We describe the construction of a digital brain atlas composed of data from manually
delineated MRI data. A total of 56 structures were labeled in MRI of 40 healthy, normal
volunteers. This labeling was performed according to a set of protocols developed
for this project. Pairs of raters were assigned to each structure and trained on the
protocol for that structure. Each rater pair was tested for concordance on 6 of the
40 brains; once they had achieved reliability standards, they divided the task of
delineating the remaining 34 brains. The data were then spatially normalized to well-known
templates using 3 popular algorithms: AIR5.2.5's nonlinear warp (Woods et al., 1998)

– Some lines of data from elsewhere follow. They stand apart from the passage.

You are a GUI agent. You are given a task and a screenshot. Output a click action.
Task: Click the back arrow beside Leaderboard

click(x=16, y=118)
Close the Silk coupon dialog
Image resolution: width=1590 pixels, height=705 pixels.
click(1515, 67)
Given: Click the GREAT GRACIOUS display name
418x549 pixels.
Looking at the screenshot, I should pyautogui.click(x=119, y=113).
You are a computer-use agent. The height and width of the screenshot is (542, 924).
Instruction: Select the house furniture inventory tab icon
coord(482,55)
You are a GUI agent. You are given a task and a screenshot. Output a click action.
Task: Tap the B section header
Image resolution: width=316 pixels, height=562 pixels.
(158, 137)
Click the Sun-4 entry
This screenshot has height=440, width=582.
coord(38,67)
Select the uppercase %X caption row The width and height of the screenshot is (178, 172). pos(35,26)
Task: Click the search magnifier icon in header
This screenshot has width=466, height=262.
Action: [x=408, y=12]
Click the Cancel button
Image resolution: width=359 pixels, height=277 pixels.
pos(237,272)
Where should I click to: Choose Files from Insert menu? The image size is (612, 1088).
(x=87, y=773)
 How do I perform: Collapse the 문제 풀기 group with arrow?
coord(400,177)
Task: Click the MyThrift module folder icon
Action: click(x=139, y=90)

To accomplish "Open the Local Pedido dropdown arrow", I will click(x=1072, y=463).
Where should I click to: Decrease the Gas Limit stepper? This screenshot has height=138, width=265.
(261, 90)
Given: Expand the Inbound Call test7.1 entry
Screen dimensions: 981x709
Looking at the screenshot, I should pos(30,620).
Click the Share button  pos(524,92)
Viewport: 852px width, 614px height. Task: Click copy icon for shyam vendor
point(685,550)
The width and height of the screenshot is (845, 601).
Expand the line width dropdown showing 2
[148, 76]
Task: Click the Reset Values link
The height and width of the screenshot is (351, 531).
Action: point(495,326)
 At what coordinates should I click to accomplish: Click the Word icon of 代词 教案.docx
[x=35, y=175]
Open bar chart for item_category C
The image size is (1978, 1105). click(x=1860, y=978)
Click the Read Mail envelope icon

paired with the ICBM452 Warp 5 atlas (Rex et al., 2003), FSL's FLIRT (Smith et al.,
2004) was paired with its own template, a skull-stripped version of the ICBM152 T1
average; and SPM5's unified segmentation method (Ashburner and Friston, 2005) was
paired with its canonical brain, the whole head ICBM152 T1 average. We thus produced
3 variants of our atlas, where each was constructed from 40 representative samples
of a data processing stream that one might use for analysis. For each normalization
algorithm, the individual structure delineations were then resampled according to
the computed transformations. We next computed averages at each voxel location to
estimate the probability of that voxel belonging to each of the 56 structures. Each
version of the atlas contains, for every voxel, probability densities for each region,
thus providing a resource for automated probabilistic labeling of external data types
registered into standard spaces; we also computed average intensity images and tissue
density maps based on the three methods and target spaces. These atlases will serve
as a resource for diverse applications including meta-analysis of functional and structural
imaging data and other bioinformatics applications where display of arbitrary labels
in probabilistically defined anatomic space will facilitate both knowledge-based development
and visualization of findings from multiple disciplines.